Authored by joerg.sonnenberger on Dec 6 2017, 9:47 AM.

Details

Summary

Change the C implementation of phasecache.loadphaserevs to provide only
the sets for draft and secret phase as well as the number of revisions
seen.

Change the pure Python implementation of the same functino to compute
the sets instead of the list of phases for each revision.

Change phasecache.phase to check the phase sets and assume public if the
revision is in neither draft nor secret set. This is computationally
slightly more expensive.

Change phasecache.getrevset for public() based queries to compute the
set of non-matching revisions and return the result as filtered
fullreposet. A shortcut is taken when no draft or secret revision
exists.

Bump the module version for the changed interface contract.

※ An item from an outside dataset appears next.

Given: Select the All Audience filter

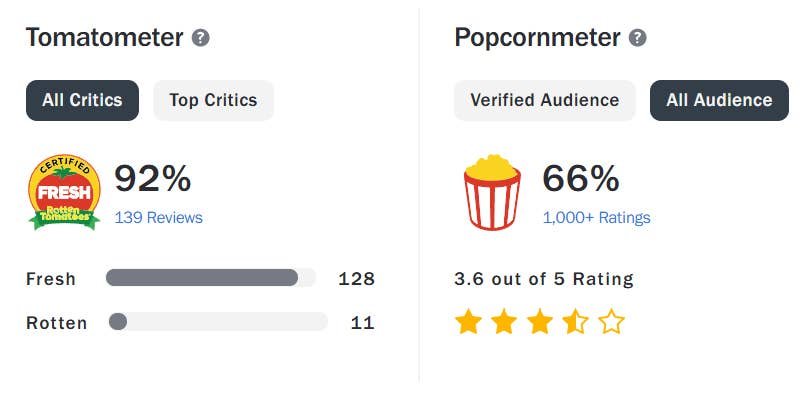Looking at the screenshot, I should click(719, 100).
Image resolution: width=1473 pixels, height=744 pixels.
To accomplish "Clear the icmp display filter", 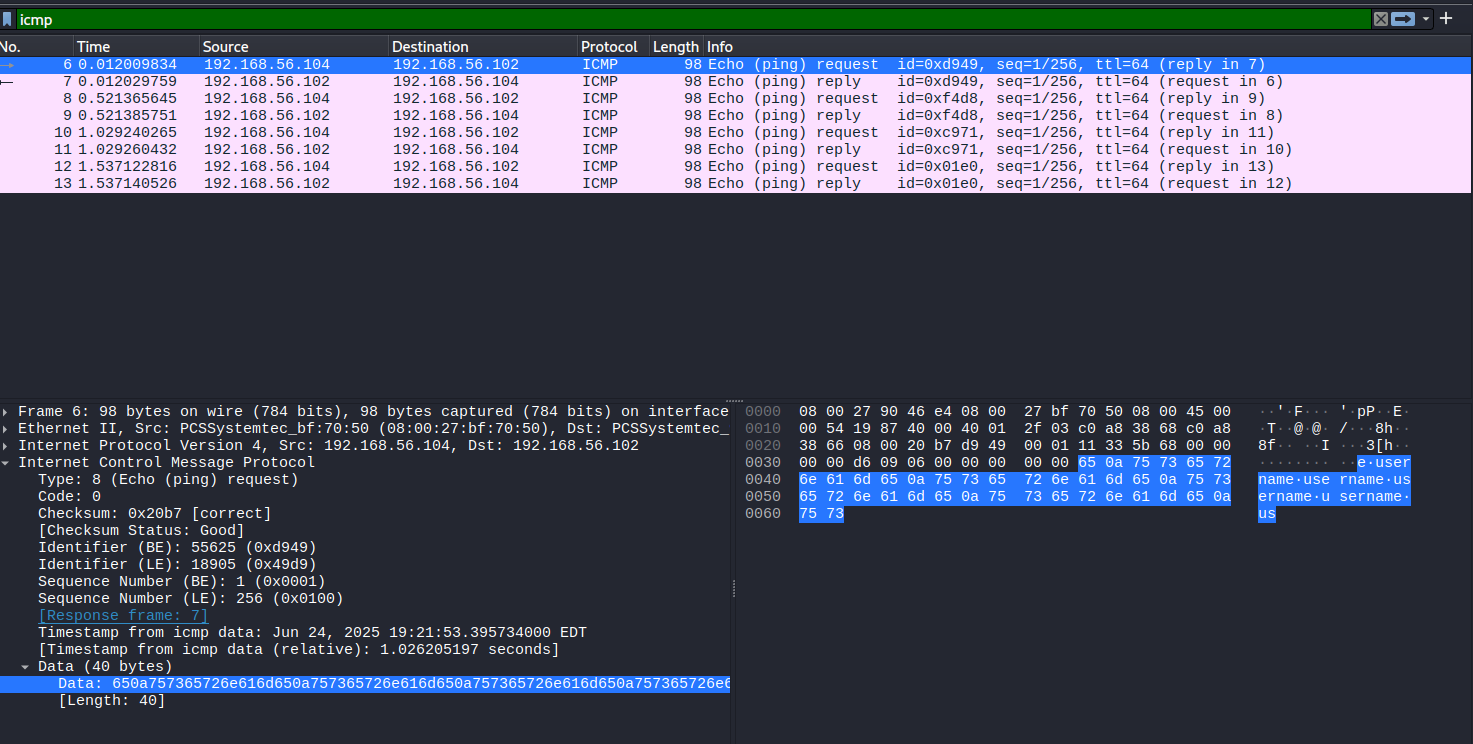I will (1380, 19).
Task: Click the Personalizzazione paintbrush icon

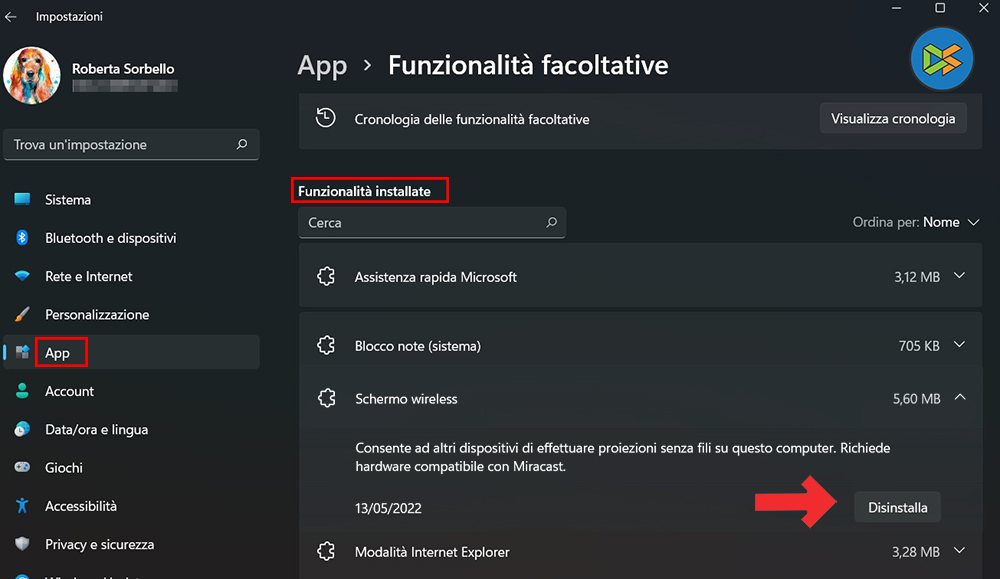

Overall, this saves around 16 Bytes per revision whenever the phasecache
is used, for the test case in issue5691 it is around 3MB. getrevset()
for a large repository is around 13% slower here, that seems an
acceptable trade off. Performance impact for phase() should be similar.

Diff Detail

Repository
rHG Mercurial
Lint
Automatic diff as part of commit; lint not applicable.
Unit
Automatic diff as part of commit; unit tests not applicable.

Event Timeline

quark requested changes to this revision.EditedDec 6 2017, 9:02 PM
quark added a subscriber: quark.

I have been also wanting to remove this O(changelog) space usage for long. I noticed phasecache was the biggest memory consumer among all repo. components (dirstate, changelog, etc) when prototyping stateful chg early this year. So I'm excited about this change.

Requesting changes mainly because the if public in phases branch in getrevset has issues. Otherwise it looks good to me.

mercurial/cext/revlog.c
627

I guess the map here means a rev -> phase map, which was the list. Since we now return len(size). Maybe rename the function to compute_phases_len_sets.

1963

Also here, computephaseslensets

mercurial/phases.py
227–237

The assert is incorrect - repo could be "filtered". The old code support filtered repo implicitly by using for r in repo, the iterator of repo will remove filtered revisions.

227–238

Sorry - I made a mistake using repo.revs('public()') to test the logic here. Actually that exercises a different code path.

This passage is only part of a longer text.